C'est à la page 46, après ce qui pourrait être interprétées comme des digressions sans trop d'importance pour un lecteur profane (osons même dire que ces considérations métalittéraires servent de repoussoir à ce lecteur et sont donc un avertissement tout aussi clair que celui d'Amerian psycho (qui est ici le récit dans le récit, une auto-référence dans l'auto-fiction) quant aux difficultés que posera la lecture bien qu'elles se situent sur un autre plan) que nous retrouvons la fameuse phrase « Tu fais vraiment bonne impression. » chapeauté par le numéro 2 et un titre, sur deux lignes, « Jeudi 30 octobre, La fête ». Le lecteur qui laisse passer cette date sans y voir une étoile de laquelle le développement du récit viendra tirer sa teinte est invité à revenir sur ses pas à la fin de sa lecture. Toujours important chez BEE (et chez bien d'autres); prenez-en l'habitude.

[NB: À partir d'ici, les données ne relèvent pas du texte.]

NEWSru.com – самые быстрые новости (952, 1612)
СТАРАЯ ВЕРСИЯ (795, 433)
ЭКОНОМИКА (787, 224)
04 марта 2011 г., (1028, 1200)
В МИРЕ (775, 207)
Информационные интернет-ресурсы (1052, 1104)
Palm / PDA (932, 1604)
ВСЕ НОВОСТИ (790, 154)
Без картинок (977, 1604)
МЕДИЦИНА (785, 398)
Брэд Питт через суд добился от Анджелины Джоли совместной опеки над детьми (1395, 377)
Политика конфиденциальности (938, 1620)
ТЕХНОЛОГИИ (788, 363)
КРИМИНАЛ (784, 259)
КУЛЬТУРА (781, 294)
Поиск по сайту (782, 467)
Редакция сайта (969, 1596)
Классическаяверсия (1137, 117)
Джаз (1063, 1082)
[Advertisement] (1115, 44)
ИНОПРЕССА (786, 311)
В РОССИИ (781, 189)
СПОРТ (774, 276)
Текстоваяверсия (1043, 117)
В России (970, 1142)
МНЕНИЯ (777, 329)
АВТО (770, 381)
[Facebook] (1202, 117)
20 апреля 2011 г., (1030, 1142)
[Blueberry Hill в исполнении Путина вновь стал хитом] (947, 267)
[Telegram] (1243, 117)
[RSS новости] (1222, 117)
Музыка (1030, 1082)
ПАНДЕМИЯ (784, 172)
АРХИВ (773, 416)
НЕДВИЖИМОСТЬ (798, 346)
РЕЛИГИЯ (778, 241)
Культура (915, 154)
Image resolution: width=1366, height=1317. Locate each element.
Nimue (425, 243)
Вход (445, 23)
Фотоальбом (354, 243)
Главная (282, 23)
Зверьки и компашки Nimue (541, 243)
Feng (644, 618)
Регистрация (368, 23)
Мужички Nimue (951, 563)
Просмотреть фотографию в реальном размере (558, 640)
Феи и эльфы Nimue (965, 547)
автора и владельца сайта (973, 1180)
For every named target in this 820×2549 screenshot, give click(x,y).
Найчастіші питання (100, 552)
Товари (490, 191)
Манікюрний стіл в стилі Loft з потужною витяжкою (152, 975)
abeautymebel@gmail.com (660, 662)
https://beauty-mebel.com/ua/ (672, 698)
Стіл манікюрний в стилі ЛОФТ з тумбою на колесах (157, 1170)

 La veille de l'Halloween donc, commence un récit d'horreur et de maison hanté qui se présente sous les formes d'un journal de création et d'un journal intime, bref sous les auspices autofictionnelles les plus convenues. Mais voilà, bien que l'on nous noie sous les détails people de la vie du narrateur (qui se nomme Bret Easton Ellis, a écrit plusieurs romans dont American psycho, essaye de s'adapter à la vie de famille en banlieu chic, s'imbibe allègrement d'alcool et de drogues), le lecteur ne peut que mettre en doute la parole du narrateur et là, la fiction, dans son appellation la plus classique, pointe le nez. Hanté par Patrick Bateman, frappé par une créature mystérieuse du nom de Terby, obnubilé par son défun père, les cadavres s'accumulant sur ses talons, Bret (narrateur) devient-il fou? Et que fais Bret, l'auteur, empêtré dans cette matière semi-paranormale? Il écrit un chef-d'oeuvre. Voilà ce qu'il fait.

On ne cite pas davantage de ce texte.